Another person I came to know quit her high-flying job in banking during covid to start her own biz: an investment app designed for women. She noticed a whopper gap between the professional men and women in her life: the professional women who were clearly smart, capable and so on were not investing at the same rate as the men were. Something was holding them back so she went out to fix this.
Of course I got super excited by her venture so I immediately told her I’d be there for anything she needs. Within the space of a few months, I watched her build her team of talented individuals. She’s now hoping to raise some big moola from VC investors. Scary stuff but she’s got this in the bag! Despite what you read about in the news that VCs are zipping their wallets, there is still appetite for long-term growth opportunities. You’ve just gotta be resilient enough in this current climate. Something tells me my friends definitely are! Not that I’m biassed, of course!
If you risk nothing you stand to make nothing
If start-ups weren’t risky there’d be little to no reward! The risk lies in the fact that more than 90% of start-ups fail but if you’re in that 10% bracket and you go on to build something incredible, you could be looking at a whole lot more. Now, if you’re in your 20s, you’re more likely to be able to set up your own biz because if it all fails you can move back in with mum and dad till you get back on your feet and by that I mean find a 9-to-5 so that you can start supporting yourself again!
But if you’re 40 and your venture has flopped on its head now you’ve gotta find a way to pay off your mortgage and moving back home ain’t so simple.
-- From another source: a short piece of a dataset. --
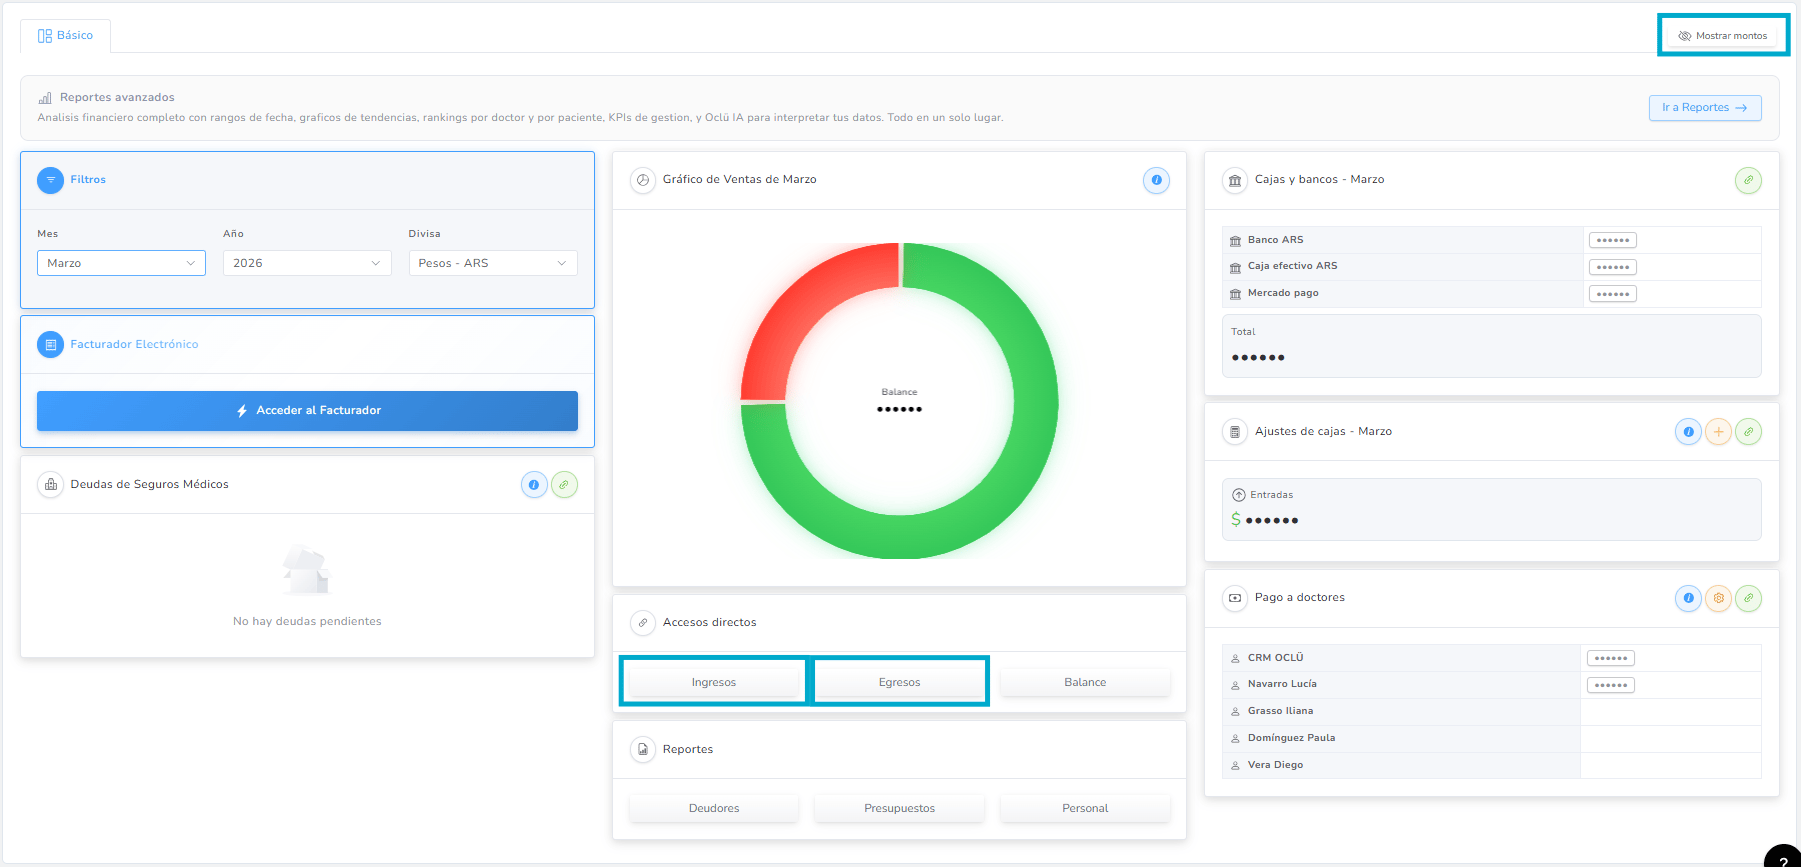Open link icon on Deudas de Seguros Médicos
Image resolution: width=1801 pixels, height=867 pixels.
pos(564,485)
Though I know what you’re thinking: someone who’s older will be more financially independent than a young ‘un. But to tell you the bitter truth, most people don’t have more than £2K in savings (at least not here in the UK) and that’s stretching it.
Unless you’ve made a conscious effort throughout your adult life that you want to start your own biz, and you’ve put some money aside (because you can’t exactly raise from VCs if you’ve got nothing to show for!) then it makes sense to go down that route. A friend of mine is in her mid-20s and she’s started her own biz but she has a chunk of savings to keep her afloat and already owns her own property.
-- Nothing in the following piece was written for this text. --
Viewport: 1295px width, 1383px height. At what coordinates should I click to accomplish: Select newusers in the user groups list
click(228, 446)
Whatever stage of life you’re at, anything’s possible. But the younger you are, the easier it is to take risks.
High inflation, high interest rates and a looming recession ain’t stopping no one! Builders will keep on building.
I can’t wait to see what happens next.
Disclaimer: This blog is not investment or financial advice. It is my opinion only. This blog is not a personal recommendation to buy/sell any security, or to adopt any such investment strategy. Always do your own research before you commit to any investment.